Interface element rows:
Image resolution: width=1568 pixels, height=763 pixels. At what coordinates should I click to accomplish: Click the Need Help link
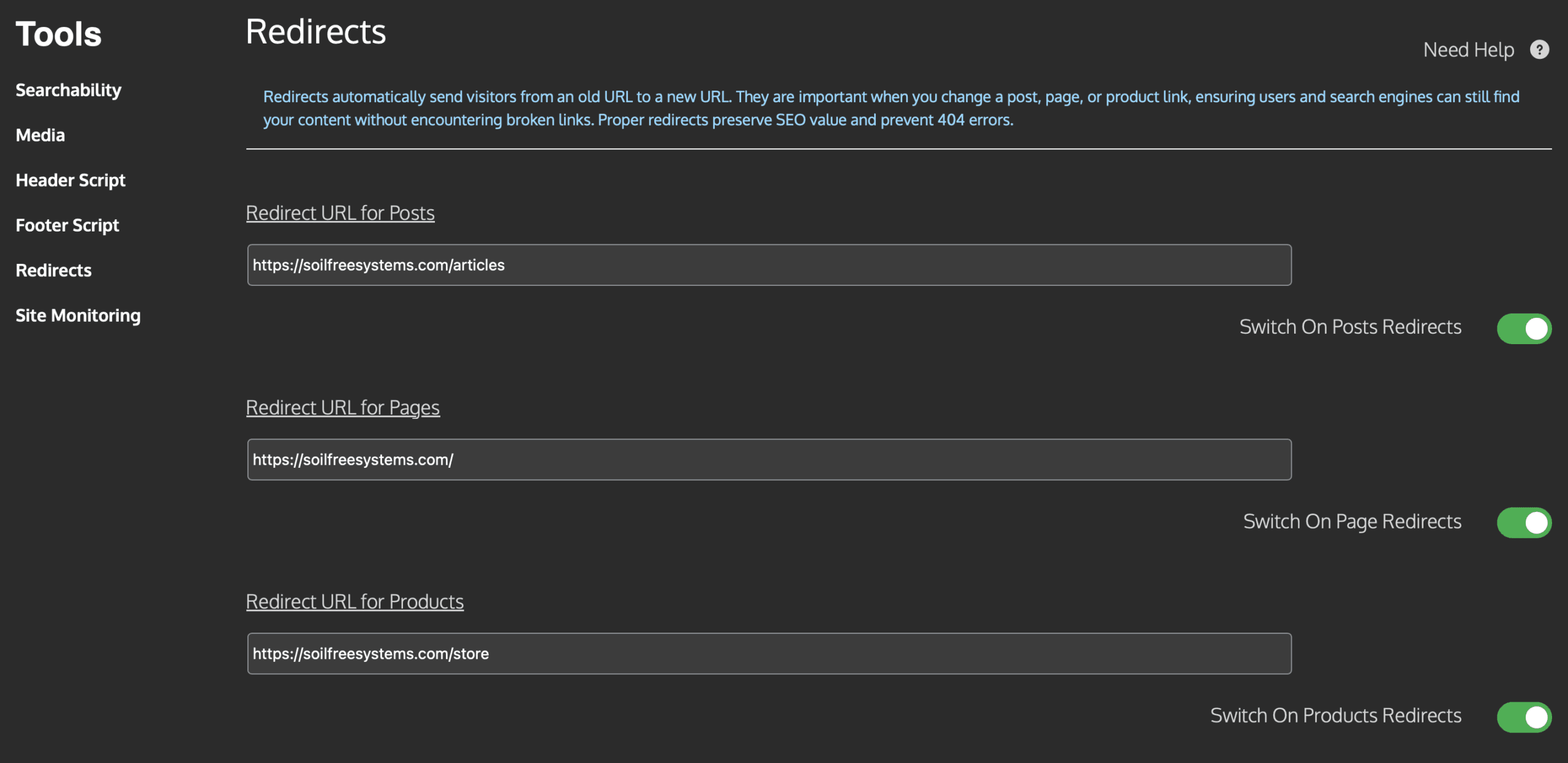click(x=1468, y=50)
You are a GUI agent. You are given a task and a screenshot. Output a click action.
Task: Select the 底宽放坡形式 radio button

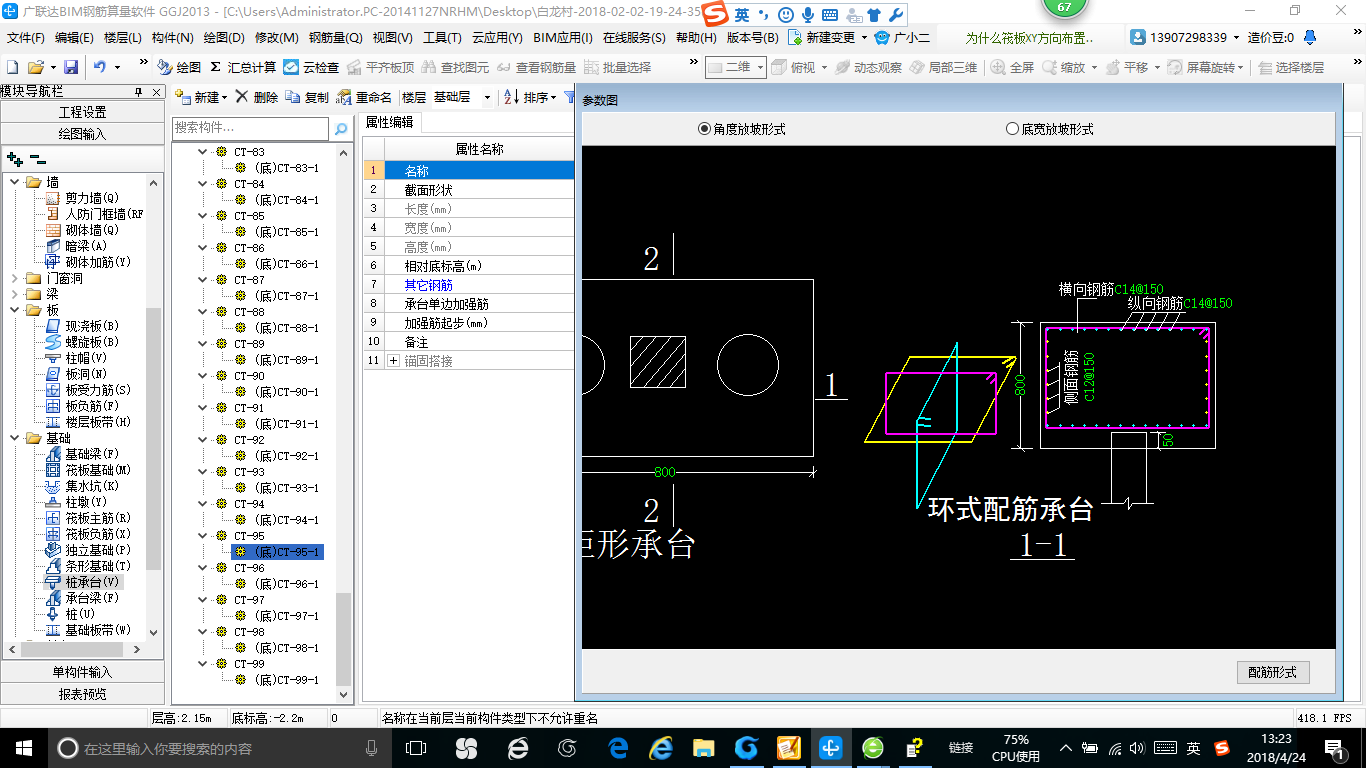pos(1012,129)
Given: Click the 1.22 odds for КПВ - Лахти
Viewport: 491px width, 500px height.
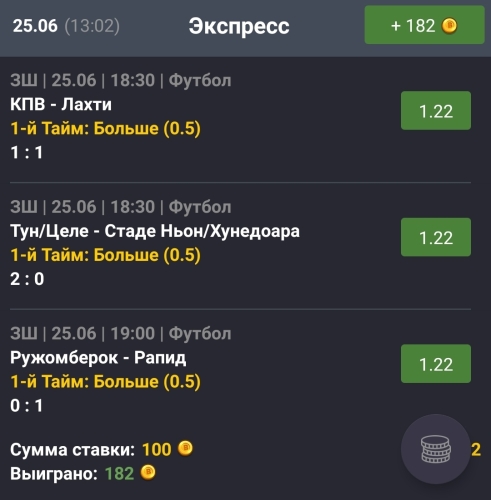Looking at the screenshot, I should [436, 111].
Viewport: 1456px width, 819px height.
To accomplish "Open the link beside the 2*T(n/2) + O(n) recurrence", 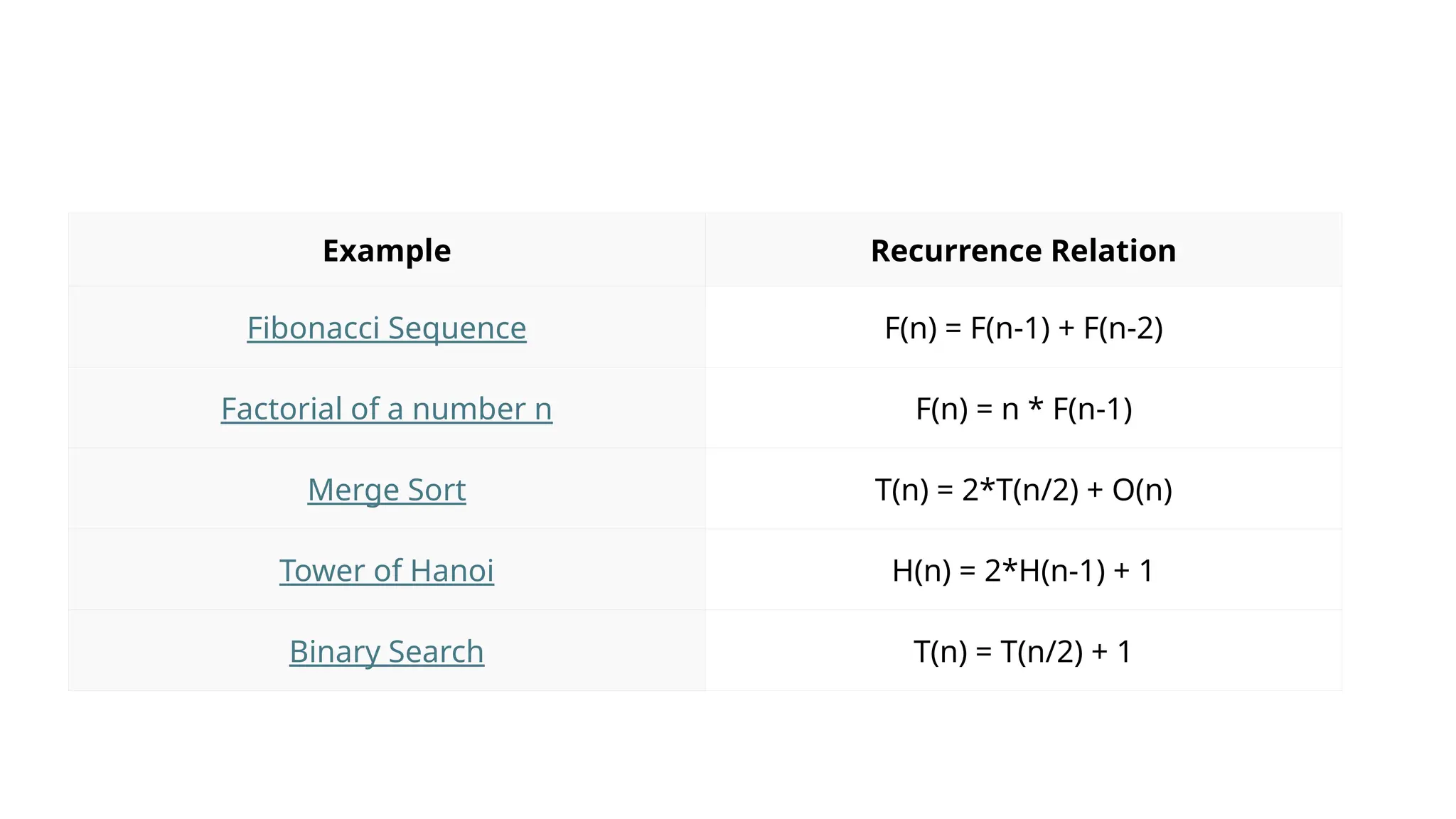I will point(386,490).
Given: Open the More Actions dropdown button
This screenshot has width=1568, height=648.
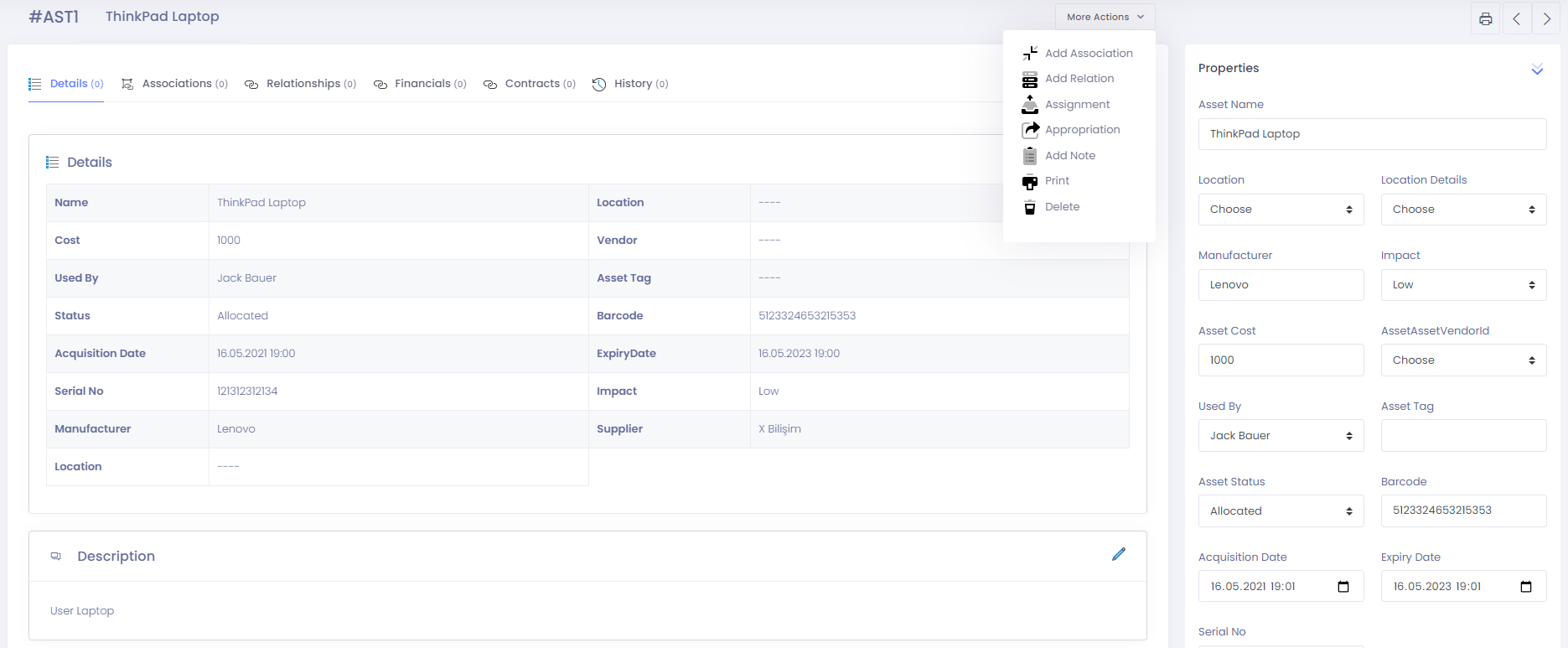Looking at the screenshot, I should pos(1105,17).
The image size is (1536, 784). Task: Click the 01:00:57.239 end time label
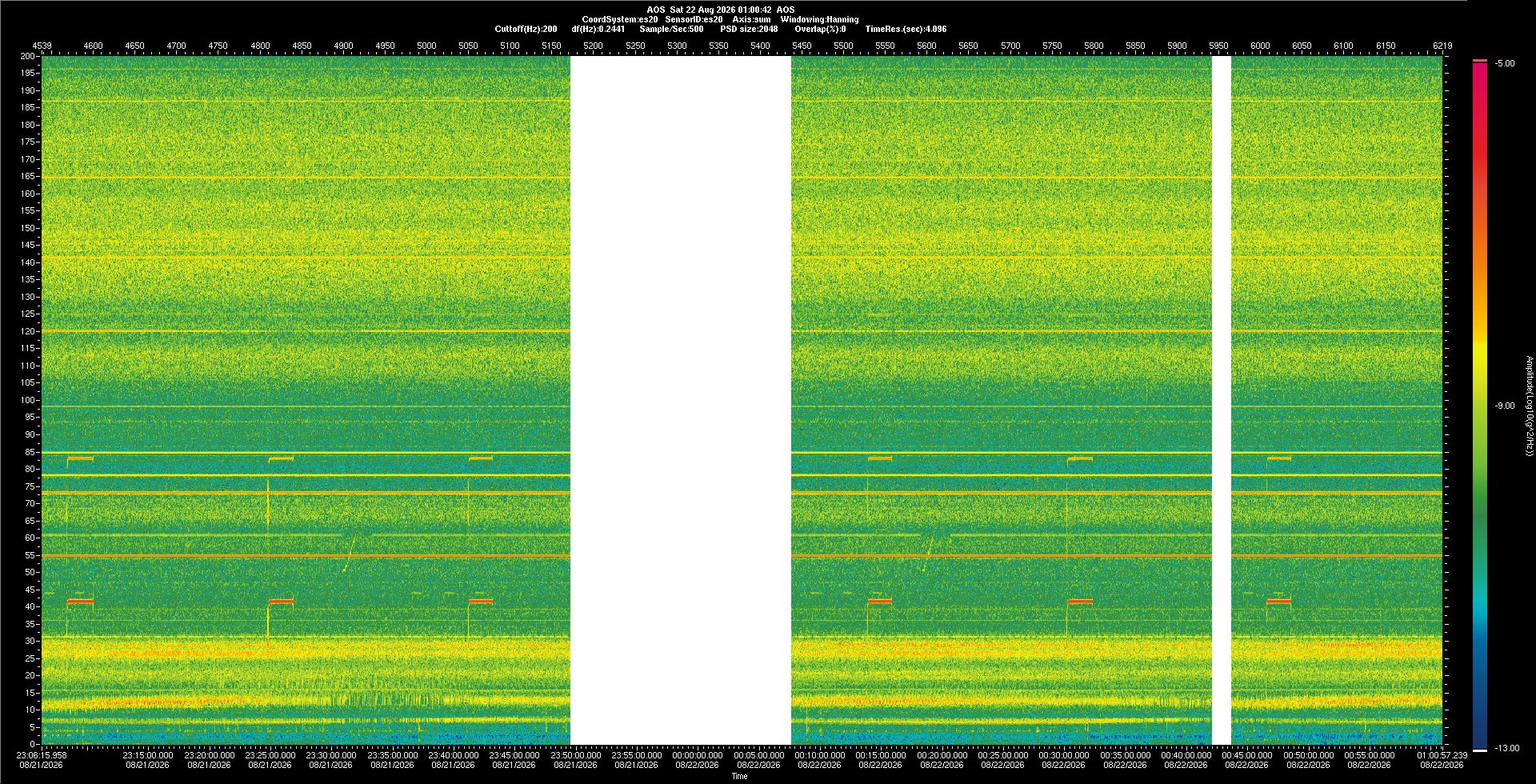[1442, 755]
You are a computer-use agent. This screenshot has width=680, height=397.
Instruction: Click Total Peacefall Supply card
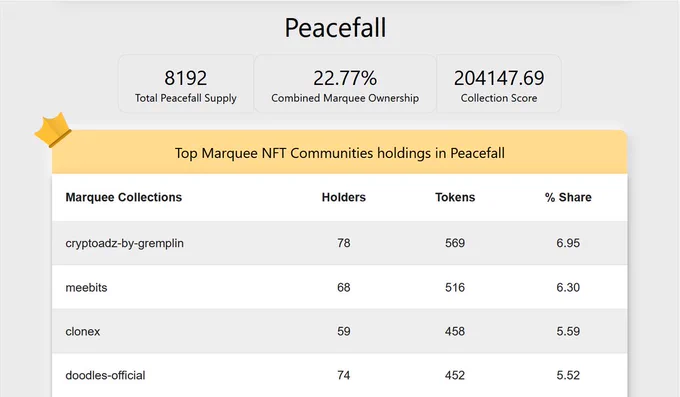pos(186,84)
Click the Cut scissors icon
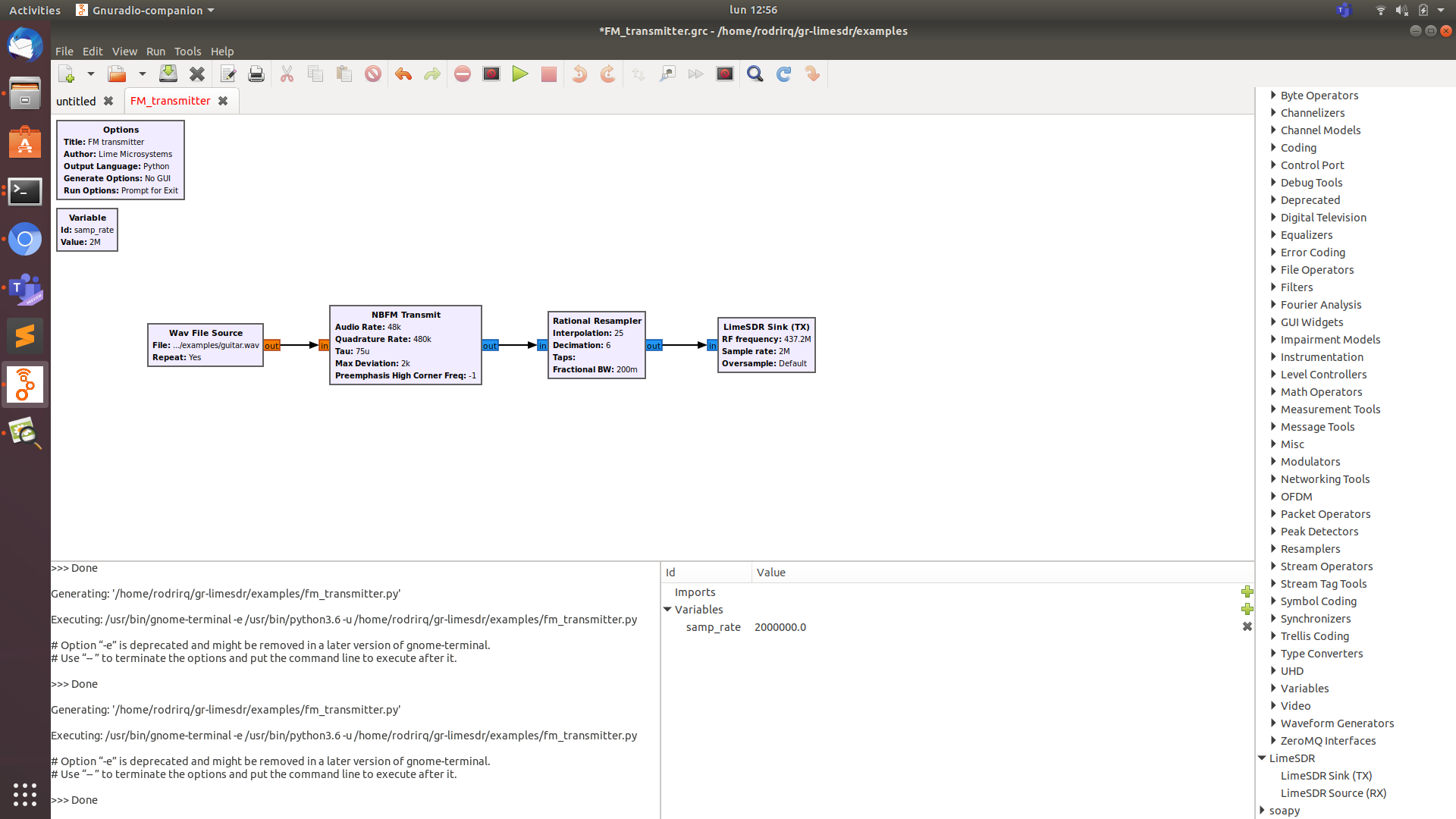 point(287,74)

Instructions for the task: Copy the rows word for word, from the line containing "The image size" through the last line of the rows. Leave the pictures out.

Task response:
The image size is (1536, 784). Task: Click the 01:00:57.239 end time label
[1442, 755]
You are a computer-use agent. This screenshot has width=680, height=397.
Instruction: Click Total Peacefall Supply card
pos(186,84)
Click the Cut scissors icon
 point(287,74)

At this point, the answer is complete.